**INFORMATION:**
◇ ◇ ◇

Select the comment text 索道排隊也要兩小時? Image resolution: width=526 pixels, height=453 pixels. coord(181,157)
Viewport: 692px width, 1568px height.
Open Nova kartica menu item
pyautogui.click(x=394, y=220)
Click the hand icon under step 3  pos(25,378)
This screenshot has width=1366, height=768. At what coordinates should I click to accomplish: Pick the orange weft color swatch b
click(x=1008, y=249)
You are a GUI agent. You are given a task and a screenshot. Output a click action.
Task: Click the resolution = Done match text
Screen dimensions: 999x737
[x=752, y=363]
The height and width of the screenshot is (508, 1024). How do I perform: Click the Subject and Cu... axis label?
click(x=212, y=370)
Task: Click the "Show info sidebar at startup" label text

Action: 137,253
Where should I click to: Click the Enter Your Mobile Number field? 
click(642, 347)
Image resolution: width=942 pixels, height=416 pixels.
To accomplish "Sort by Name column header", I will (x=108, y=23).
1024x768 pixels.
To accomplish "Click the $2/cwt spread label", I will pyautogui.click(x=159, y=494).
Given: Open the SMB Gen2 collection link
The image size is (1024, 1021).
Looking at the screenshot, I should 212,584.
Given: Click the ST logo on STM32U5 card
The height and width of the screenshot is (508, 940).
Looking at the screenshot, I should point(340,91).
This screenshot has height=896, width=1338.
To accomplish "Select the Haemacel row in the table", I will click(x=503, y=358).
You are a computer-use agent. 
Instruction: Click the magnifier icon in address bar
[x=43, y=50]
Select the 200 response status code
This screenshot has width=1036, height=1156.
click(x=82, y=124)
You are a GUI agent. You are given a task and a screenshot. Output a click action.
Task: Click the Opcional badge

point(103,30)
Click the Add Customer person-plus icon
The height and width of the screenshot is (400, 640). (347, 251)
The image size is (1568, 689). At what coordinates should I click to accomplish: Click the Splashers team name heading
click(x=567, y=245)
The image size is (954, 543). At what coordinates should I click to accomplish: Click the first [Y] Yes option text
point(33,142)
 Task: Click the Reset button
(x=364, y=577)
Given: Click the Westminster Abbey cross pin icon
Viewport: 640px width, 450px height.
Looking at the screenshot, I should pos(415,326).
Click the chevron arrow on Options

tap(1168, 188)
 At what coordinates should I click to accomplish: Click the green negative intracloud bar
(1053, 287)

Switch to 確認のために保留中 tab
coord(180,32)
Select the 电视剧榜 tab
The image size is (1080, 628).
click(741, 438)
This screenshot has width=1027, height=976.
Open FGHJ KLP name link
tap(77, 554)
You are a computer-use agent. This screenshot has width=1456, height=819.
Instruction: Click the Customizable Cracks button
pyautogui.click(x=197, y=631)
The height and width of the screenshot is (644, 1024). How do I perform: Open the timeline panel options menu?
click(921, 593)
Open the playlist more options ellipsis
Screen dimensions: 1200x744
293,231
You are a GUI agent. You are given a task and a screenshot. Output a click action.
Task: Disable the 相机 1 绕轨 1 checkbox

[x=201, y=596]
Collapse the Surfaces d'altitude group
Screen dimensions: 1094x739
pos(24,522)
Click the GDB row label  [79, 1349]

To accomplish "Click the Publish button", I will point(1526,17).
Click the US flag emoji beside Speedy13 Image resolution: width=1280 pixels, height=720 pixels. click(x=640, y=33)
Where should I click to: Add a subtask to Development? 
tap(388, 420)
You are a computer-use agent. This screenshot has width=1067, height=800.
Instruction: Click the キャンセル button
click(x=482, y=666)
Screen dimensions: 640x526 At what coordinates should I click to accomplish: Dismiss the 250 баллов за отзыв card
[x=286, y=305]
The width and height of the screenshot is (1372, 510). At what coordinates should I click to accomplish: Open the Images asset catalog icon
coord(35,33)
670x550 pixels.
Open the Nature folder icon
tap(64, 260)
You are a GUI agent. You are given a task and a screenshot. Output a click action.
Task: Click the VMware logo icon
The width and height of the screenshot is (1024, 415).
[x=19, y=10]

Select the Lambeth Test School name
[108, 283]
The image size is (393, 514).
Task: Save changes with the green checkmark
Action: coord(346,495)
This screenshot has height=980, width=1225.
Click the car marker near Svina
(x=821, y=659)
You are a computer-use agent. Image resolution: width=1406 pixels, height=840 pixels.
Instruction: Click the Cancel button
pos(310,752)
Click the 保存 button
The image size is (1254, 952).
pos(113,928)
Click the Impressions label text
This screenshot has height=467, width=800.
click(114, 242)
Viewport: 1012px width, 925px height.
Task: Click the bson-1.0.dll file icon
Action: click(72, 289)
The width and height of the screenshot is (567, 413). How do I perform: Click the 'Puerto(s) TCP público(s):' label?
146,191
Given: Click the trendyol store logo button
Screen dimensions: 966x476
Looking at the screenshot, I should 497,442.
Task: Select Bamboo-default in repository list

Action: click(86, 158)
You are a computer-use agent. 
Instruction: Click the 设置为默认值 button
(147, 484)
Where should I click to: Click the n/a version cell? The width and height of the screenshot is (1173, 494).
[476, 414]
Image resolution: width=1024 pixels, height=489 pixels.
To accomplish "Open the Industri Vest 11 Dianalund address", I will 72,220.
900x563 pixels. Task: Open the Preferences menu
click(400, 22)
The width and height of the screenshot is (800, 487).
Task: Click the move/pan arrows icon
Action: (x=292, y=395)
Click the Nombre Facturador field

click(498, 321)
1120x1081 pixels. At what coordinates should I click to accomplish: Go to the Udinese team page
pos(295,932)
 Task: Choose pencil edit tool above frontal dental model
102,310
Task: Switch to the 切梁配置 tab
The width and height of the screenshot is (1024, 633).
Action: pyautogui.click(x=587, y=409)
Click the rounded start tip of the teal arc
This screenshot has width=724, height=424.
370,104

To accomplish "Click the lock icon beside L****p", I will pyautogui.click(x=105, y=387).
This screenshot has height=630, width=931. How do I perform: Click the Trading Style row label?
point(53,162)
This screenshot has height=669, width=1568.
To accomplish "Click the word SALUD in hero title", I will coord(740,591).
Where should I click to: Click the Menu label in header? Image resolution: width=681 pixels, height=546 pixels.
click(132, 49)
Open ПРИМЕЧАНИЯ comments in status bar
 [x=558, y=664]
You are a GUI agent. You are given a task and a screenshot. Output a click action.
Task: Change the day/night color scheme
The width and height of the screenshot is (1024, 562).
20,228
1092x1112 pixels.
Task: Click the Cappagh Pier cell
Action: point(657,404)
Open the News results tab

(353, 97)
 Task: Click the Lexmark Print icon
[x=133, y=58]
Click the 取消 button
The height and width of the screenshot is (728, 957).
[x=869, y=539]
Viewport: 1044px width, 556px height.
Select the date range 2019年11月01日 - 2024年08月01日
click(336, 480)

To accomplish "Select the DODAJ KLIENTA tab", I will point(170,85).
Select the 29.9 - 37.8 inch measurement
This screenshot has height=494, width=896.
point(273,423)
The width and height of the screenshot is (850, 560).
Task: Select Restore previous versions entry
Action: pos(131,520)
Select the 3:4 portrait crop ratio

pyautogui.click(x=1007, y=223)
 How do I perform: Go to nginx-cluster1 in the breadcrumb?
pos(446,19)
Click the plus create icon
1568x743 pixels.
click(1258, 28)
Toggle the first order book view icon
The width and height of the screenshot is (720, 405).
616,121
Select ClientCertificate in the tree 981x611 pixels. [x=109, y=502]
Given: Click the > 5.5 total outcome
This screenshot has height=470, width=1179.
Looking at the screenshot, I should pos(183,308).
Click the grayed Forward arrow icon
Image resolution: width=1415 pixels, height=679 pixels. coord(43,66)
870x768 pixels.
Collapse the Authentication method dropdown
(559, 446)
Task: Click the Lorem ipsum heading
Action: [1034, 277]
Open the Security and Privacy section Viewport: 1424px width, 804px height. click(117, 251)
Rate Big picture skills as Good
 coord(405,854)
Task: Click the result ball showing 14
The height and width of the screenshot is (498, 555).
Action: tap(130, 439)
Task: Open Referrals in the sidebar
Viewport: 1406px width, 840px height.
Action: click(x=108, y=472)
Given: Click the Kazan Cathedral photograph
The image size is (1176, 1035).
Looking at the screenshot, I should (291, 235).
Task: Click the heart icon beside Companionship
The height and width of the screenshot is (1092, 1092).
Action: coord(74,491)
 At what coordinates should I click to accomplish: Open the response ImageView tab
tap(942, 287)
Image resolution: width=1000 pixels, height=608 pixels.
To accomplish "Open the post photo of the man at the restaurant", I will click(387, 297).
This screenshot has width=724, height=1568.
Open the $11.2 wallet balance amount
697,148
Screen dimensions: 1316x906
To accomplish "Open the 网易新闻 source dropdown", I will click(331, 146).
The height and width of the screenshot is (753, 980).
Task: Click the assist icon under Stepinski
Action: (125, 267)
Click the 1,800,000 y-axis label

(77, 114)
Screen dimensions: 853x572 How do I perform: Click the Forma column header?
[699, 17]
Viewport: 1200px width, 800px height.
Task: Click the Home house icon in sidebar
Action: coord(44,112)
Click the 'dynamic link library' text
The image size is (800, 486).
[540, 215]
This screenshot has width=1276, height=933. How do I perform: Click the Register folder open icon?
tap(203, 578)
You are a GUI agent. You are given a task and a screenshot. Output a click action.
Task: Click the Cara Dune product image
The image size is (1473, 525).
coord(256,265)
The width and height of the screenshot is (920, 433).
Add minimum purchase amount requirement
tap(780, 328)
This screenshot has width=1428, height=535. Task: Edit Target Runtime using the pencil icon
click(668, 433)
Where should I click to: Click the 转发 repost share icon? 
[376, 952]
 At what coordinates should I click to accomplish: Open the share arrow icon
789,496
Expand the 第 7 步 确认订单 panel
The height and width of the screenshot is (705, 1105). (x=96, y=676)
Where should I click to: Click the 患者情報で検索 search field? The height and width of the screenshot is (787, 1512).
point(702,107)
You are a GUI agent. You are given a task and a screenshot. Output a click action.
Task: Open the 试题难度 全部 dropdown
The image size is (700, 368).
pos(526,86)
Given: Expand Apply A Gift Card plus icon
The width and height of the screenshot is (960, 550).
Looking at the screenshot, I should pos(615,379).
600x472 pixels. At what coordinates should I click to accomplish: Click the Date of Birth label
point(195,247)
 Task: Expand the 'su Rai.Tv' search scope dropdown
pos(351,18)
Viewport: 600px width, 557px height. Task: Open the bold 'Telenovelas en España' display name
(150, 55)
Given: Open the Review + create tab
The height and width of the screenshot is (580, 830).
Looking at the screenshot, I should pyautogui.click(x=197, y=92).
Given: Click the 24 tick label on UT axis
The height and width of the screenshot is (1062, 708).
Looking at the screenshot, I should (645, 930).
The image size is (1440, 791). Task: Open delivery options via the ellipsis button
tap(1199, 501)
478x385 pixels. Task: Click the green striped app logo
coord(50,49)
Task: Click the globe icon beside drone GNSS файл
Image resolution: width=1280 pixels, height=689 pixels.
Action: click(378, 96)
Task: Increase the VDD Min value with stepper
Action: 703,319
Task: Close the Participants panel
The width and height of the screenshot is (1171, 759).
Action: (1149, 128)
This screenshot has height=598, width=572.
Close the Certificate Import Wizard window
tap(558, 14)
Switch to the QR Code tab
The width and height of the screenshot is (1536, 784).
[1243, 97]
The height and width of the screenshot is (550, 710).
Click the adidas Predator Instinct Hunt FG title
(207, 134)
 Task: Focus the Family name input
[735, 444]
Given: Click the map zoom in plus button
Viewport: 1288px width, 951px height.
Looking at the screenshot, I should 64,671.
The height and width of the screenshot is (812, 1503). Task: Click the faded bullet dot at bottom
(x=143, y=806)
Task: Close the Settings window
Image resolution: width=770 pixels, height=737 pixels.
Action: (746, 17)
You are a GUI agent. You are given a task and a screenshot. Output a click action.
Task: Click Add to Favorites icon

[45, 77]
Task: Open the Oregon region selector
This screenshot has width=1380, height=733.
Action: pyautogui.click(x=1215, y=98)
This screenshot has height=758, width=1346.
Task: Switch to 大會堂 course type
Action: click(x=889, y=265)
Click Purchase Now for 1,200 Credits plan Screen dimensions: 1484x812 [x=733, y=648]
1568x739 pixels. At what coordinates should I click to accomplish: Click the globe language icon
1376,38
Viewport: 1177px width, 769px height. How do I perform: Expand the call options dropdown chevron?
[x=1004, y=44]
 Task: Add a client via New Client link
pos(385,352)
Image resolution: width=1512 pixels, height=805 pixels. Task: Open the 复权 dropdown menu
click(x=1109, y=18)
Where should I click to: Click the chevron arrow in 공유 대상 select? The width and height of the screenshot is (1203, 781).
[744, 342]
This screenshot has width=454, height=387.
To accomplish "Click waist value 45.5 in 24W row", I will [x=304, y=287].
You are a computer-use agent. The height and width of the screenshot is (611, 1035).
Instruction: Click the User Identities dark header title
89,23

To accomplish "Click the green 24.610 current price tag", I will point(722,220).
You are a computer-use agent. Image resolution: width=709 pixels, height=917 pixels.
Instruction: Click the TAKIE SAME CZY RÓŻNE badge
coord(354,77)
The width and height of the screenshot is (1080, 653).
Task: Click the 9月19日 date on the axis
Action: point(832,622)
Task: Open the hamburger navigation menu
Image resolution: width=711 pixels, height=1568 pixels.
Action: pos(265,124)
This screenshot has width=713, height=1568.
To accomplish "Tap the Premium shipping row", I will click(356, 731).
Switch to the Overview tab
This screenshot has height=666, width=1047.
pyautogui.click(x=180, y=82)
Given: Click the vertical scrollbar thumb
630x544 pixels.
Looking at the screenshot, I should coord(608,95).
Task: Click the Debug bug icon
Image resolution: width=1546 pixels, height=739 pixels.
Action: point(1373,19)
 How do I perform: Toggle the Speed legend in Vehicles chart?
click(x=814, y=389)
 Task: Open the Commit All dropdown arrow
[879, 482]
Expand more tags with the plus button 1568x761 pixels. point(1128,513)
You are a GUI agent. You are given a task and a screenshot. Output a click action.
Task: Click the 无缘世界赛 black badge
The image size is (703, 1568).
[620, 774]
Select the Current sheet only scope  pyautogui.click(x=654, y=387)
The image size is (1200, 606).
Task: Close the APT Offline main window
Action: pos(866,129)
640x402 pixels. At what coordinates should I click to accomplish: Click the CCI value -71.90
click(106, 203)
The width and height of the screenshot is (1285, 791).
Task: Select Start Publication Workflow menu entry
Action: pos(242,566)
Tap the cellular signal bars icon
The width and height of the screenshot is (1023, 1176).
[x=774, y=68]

◇ ◇ ◇

**YOUR ASSIGNMENT:**
Using the records above, report each line that contains the word "beside" by copying it.

**FINAL ANSWER:**
Click the US flag emoji beside Speedy13 Image resolution: width=1280 pixels, height=720 pixels. click(x=640, y=33)
To accomplish "Click the lock icon beside L****p", I will pyautogui.click(x=105, y=387).
Task: Click the heart icon beside Companionship
Task: Click the globe icon beside drone GNSS файл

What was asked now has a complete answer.